Risk transference (or sharing) means assigning risk to a third party, which is most typically accomplished through insurance policies. Insurance transfers financial risks to a third party. This is an important strategy as the cost of data breaches, and other cybersecurity events, can be extremely high and result in bankruptcy.

Watch the Video in Comptia CySA Student Guide.

Risk Management Exceptions

Despite the presence of mitigating controls, some risks may still be troublesome. It could also be that mitigating controls are not available to help reduce the risk level. For example, a different risk response might be warranted, like avoidance. Circumstances may warrant a risk exception if a different risk response is not reasonable or feasible. Issuing a risk exception is a serious decision and must include careful documentation identifying why the risks are concerning and specific justifications describing why an exception is warranted. The explanation should document the dates when the decision to issue an exception was made and include the signatures of all involved.

Threat Modelling

When considering appropriate risk responses, it is essential to understand precisely which threat actors are in scope for the organization. The most advanced adversaries typically focus on military, federal-level government agencies, high-tech companies, and large financial institutions. Accurately identifying threat actors that may turn their attention to the organization helps shape appropriate response and detection capabilities.

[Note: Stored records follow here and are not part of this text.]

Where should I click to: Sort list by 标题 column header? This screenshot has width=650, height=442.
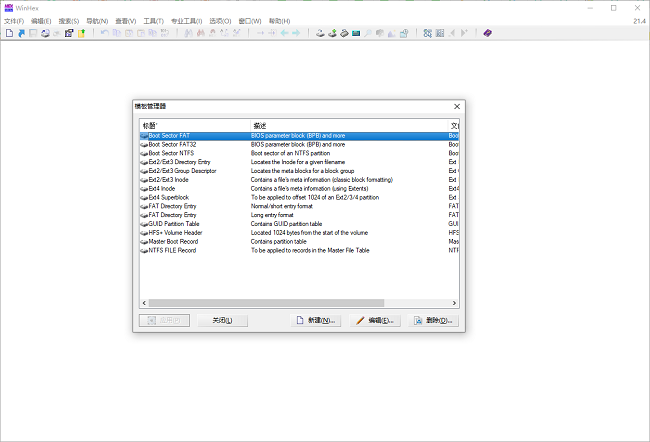click(x=190, y=125)
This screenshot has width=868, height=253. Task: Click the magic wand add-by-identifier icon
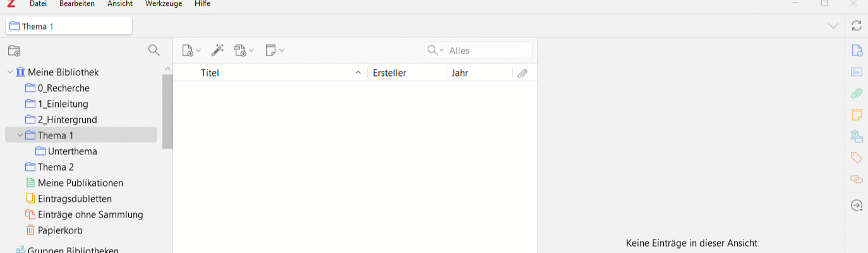(x=218, y=50)
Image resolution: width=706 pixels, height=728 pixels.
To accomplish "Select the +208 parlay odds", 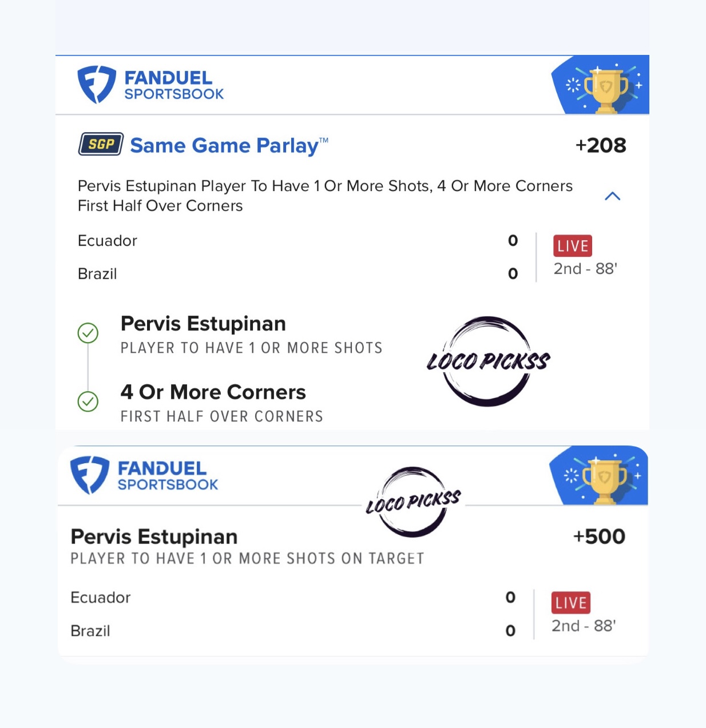I will 600,145.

Many organizations need only foundational levels of cyber capability because the resources required to resist an advanced adversary typically outstrip the resources available to most organizations. 

Threat modelling is designed to identify the principal risks and tactics, techniques and procedures (TTPs) that a system may be subject to by evaluating the system both from an attacker's point of view and from the defender's point of view. For each scenario-based threat situation, the model asks whether defensive systems are sufficient to repel an attack perpetrated by an adversary with a given level of capability. Threat modelling can be used to assess risks against corporate networks and business systems, and it can also be performed against more specific targets, such as a website or software deployment. The outputs from threat modelling can be used to build use cases for security monitoring and detection systems. Threat modelling is typically a collaborative process, with inputs from a variety of stakeholders. In addition to cybersecurity experts with knowledge of the relevant threat intelligence and research, stakeholders can include nonexperts, such as users and customers, and persons with different priorities to the technical side, such as those who represent financial, marketing, and legal concerns.